Any knitters in the group will know the pull of a good yarn store and the practically standard purchasing of yarn you don't need. I myself own an entire cabinet full of yarn, some of which I freely admit will never be knit into anything. And remember I've only been knitting for a little over three years. McPhee talks about all of this, telling us with humor and a bit of horror the stories of her knitting life. One of my favorite essays is one on how to properly stash your yarn when it fills you closets. She suggests freezers (mothfree even), rarely used baking pans, sleeves of coats and suits, and tucked into the couch cushions. She talks about her family's response to her obsessive knitting and yarn collecting. Then again, this is a woman who buys yarn with cash so she won't leave a paper trail.
I loved the stories in the book and I still have two or three essays that I couldn't finish last night. I pushed until midnight to finish but finally had to go to bed.

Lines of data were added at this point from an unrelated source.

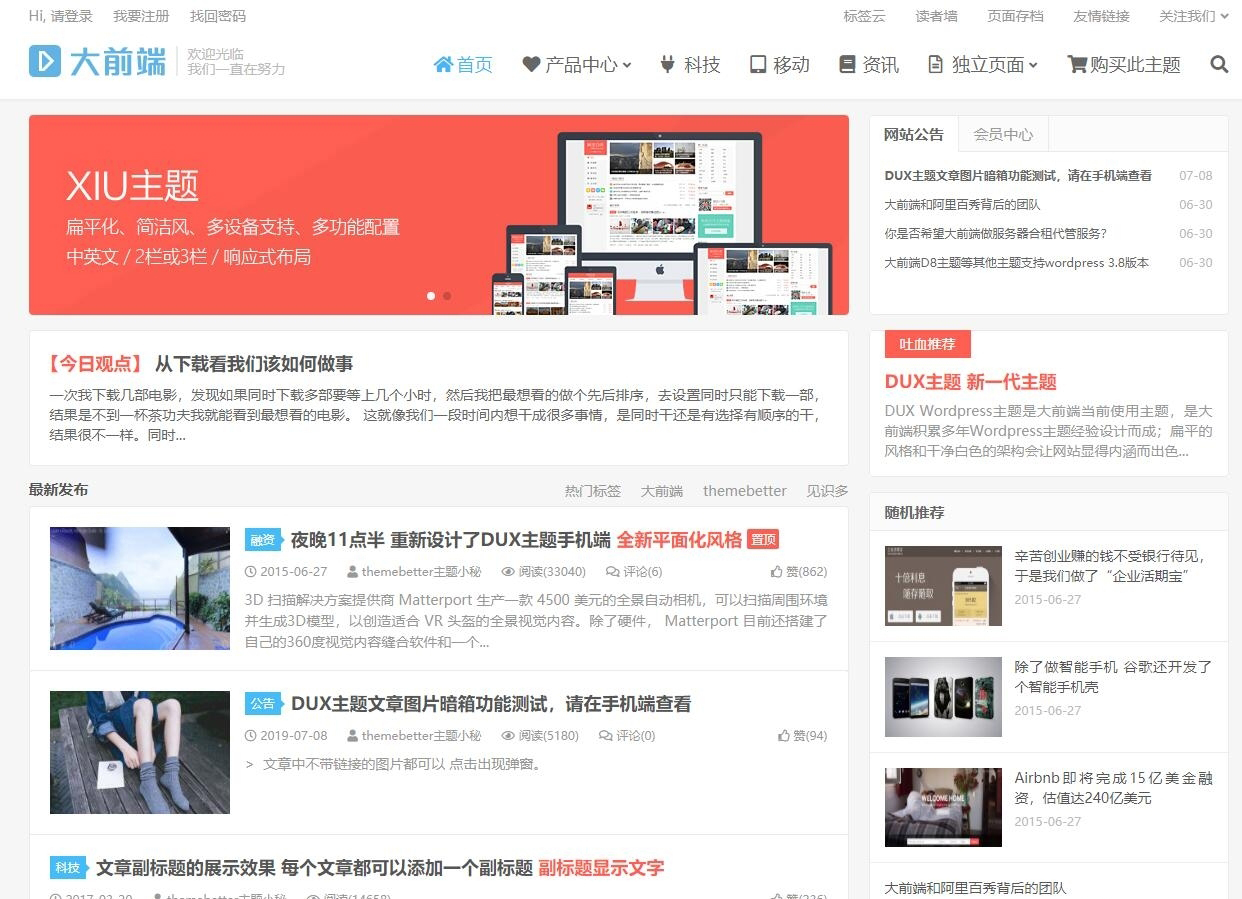Switch to the 会员中心 tab
The height and width of the screenshot is (899, 1242).
(1003, 134)
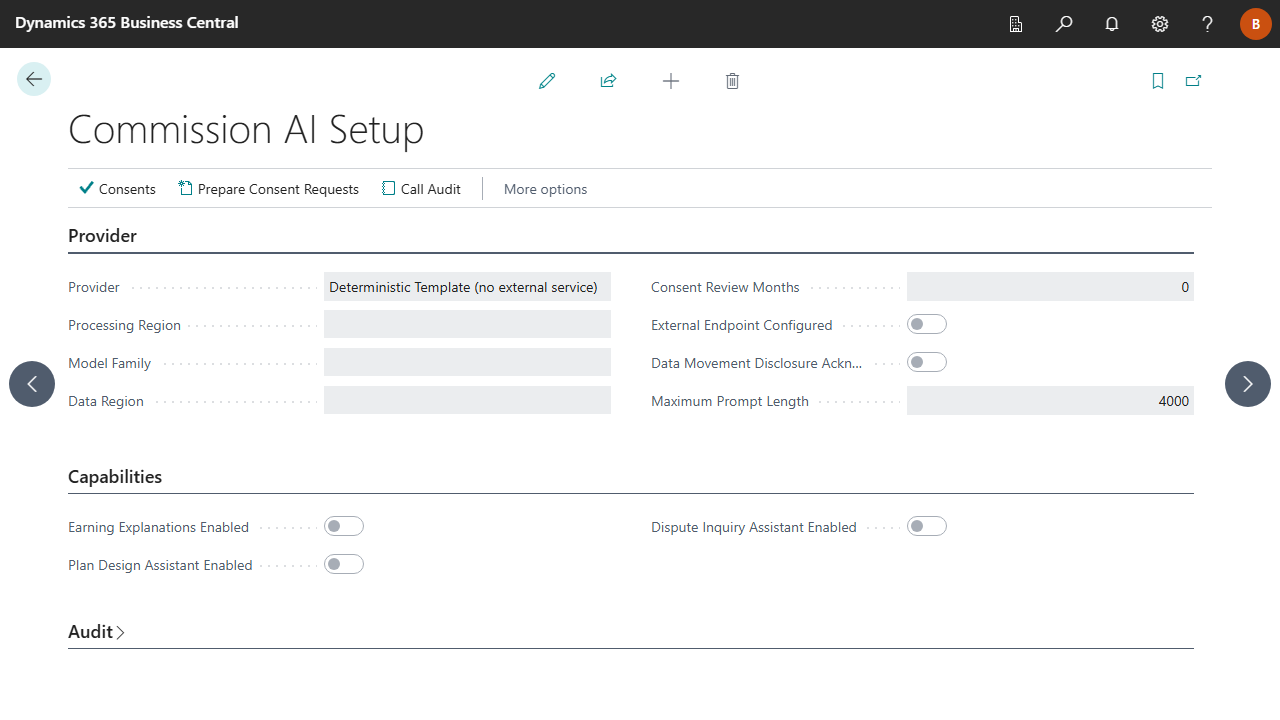The width and height of the screenshot is (1280, 720).
Task: Click the trash delete icon
Action: (732, 81)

I would have been done sooner but when I was about half way through the book I had to set it down (hilarious as it is) and pick up my needles. I suddenly just wanted to knit. I consider a book about a hobby successful when I can't even get through it and already want to be working on that hobby. I did the same thing with Writing Down the Bones. I was writing even before the middle of the book. Yarn Harlot just made me laugh, made me appreciate the beautiful (and sometimes frustrating) hobby that is knitting, and more importantly it made me want to knit. A must have book for any knitter in your life.